Palestinian citizens of Israel have for more than six decades faced a system of discrimination enshrined in law. This system is now being further entrenched by a raft of new legislation that aims to undermine Palestinian rights in all areas of life. At this crucial time, the demand that these 1.3m Palestinian citizens of Israel, who make up one-fifth of the population of Israel, enjoy full equality is more important than ever. Any proposal for a just peace must enshrine this basic demand for equality.
As for the refugees, at the end of 2008, there were at least 7.1 million displaced Palestinians, representing 67 percent of the entire Palestinian population (10.6 million) worldwide. Among them were at least 6.6 million refugees and 427,000 internally displaced persons. The denial of these refugees’ right of return has been described by Prof. John Dugard, former UN Special Rapporteur on Human Rights in the Occupied Palestinian Territory, as “perhaps the greatest injustice of the post-World War II period, and certainly the most long-standing.” The right of return is at the heart of the question of Palestine.
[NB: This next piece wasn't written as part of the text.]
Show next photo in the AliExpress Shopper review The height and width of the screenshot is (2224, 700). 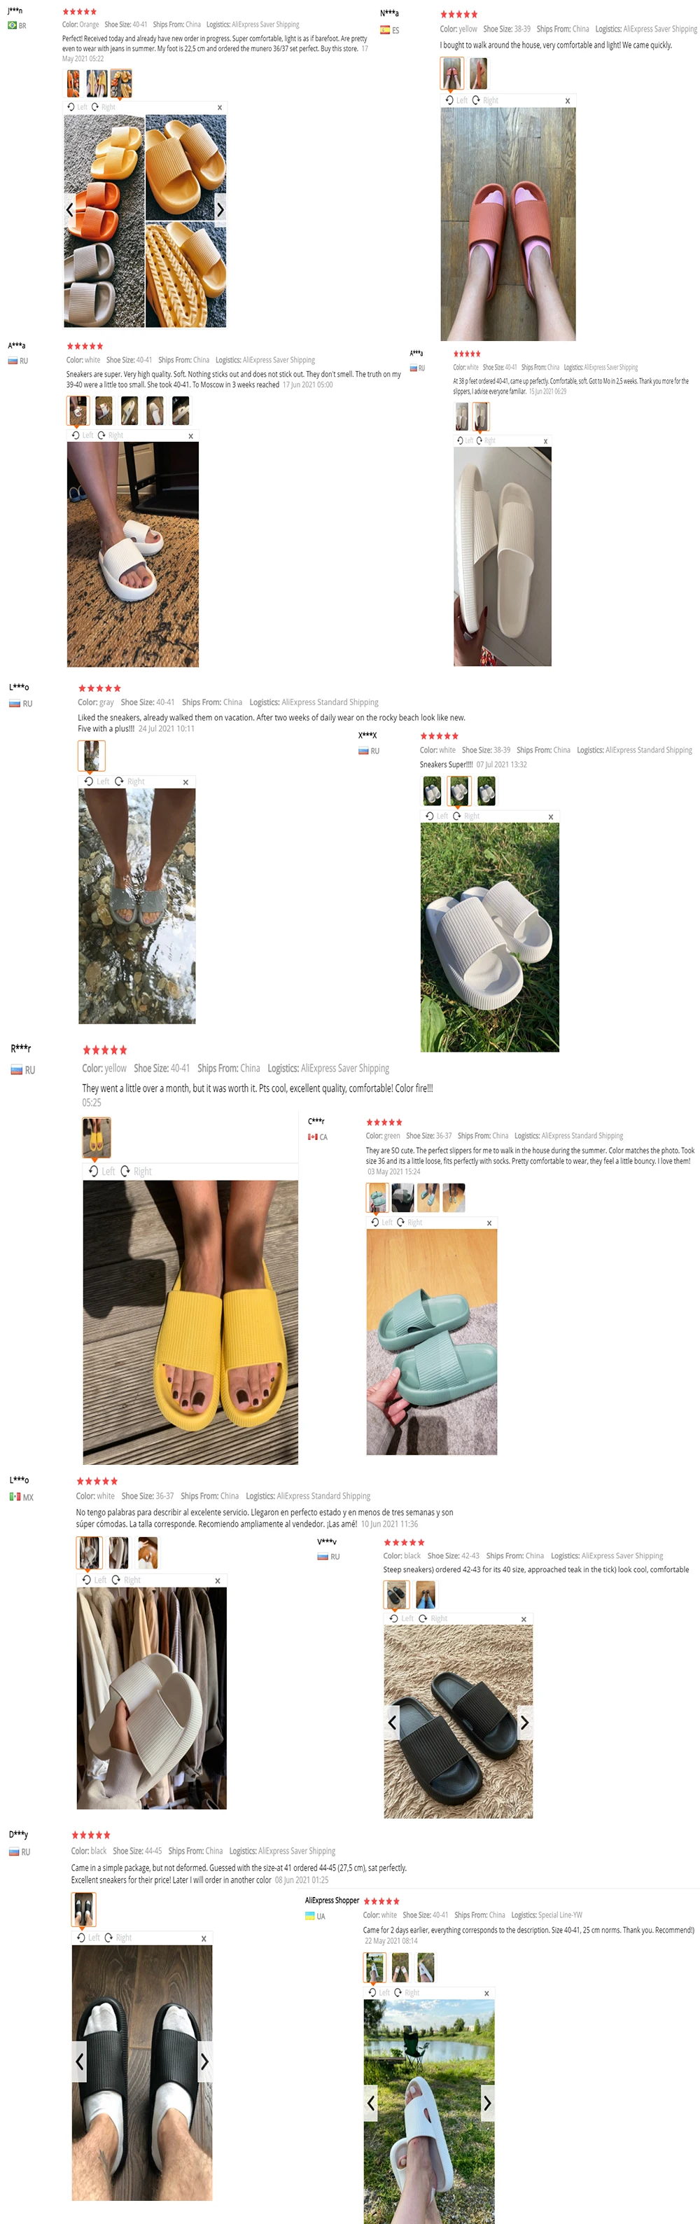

Rooted in a century of popular, non-violent Palestinian struggle against settler-colonialism and – later – dispossession and apartheid, and largely inspired by the heroic struggle against apartheid in South Africa, the BDS Campaign for Palestinian rights has scored major successes since its launch less than six years ago, confirming the effectiveness of its rights-based approach. Two recent developments attest to the spectacular growth of the Campaign’s influence. A few weeks ago, 155 Israeli scholars, including Israel Prize laureates, have called for a boycott of the colonial Ariel College due to its existence on occupied Palestinian land in contravention of international law. Around the same time, the Jewish Federations of North America announced a $6m fund to counter BDS and other efforts accused of promoting the “deligitmization” of Israel. The two examples, coupled with the characterization of BDS as a “strategic threat” by top Israeli officials, show that the BDS movement, which has a vibrant and growing Israeli chapter, is creating significant fear in the Israeli establishment of becoming the world pariah in the way that South Africa once was. Visible and effective BDS action is striking real victories against Israeli apartheid and its complicit institutions and is in turn creating a challenge to the colonial consensus within Israeli society.
In response to the publication of the “Palestine Papers,” the Palestinian BDS National Committee reiterates the centrality of recognizing and implementing the full set of rights of all Palestinians and the need for credible alternatives, in particular of Boycott, Divestment and Sanctions (BDS) against Israel until it abides by its obligations under international law and respects Palestinian rights. As Archbishop Desmond Tutu once wrote, “I am not interested in picking up crumbs of compassion thrown from the table of someone who considers himself my master. I want the full menu of rights.”